Why GPUs don’t like to share – a guide to improve your renderer on PowerVR-based platforms
Most modern GPUs don’t like to share data they own – daring to poke the bear will invariably incur a cost. This includes the PowerVR Tile Based Deferred Rendering (TBDR) architecture, which keeps a number of frames in-flight so that vertex, fragment and GPU compute tasks can be dynamically scheduled for execution. For an application to be optimal, a renderer must be written with this parallelization in mind.
The key question is – what happens when an application updates data that is still being used by the GPU? The following sections detail the common pitfalls when dealing with dynamic texture and vertex data on platforms with PowerVR Series5 and Series5XT GPUs, and describe how these pitfalls can be avoided.
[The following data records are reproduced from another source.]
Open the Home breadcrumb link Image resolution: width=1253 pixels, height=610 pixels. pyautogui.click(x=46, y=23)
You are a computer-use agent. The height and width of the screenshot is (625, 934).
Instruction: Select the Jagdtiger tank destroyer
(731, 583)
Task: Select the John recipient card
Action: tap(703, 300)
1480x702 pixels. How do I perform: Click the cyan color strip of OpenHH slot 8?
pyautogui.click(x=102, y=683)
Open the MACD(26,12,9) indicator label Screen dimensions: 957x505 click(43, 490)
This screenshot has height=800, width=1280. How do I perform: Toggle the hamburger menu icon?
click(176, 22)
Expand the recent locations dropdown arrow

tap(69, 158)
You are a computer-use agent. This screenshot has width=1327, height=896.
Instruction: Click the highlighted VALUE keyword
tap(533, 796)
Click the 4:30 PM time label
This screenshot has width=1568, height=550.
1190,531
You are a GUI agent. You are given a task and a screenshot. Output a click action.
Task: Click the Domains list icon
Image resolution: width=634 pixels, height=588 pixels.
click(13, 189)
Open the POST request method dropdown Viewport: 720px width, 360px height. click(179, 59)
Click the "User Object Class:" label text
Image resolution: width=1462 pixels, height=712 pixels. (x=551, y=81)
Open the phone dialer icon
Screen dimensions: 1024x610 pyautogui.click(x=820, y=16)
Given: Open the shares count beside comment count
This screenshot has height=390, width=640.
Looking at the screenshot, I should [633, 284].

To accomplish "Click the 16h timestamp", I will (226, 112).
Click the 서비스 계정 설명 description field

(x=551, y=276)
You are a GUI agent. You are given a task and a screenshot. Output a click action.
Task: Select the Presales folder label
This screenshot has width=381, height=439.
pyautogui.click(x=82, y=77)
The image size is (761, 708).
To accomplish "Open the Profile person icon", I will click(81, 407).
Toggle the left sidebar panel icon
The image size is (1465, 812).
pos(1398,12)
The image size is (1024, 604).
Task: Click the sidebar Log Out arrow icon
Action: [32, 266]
When an application updates a texture, the driver will check if there are any unresolved renders that require the existing data.
In most cases where the texture is still needed, the driver will take an optimized path and cache the modified data until outstanding renders complete. If the driver is unable to take this path (i.e. the cache is already full), a copy will be created so the original texture can be updated while the duplicate is used by incomplete renders (thus allowing the GPU to continue without interruption). The process of duplicating textures is referred to as “ghosting”.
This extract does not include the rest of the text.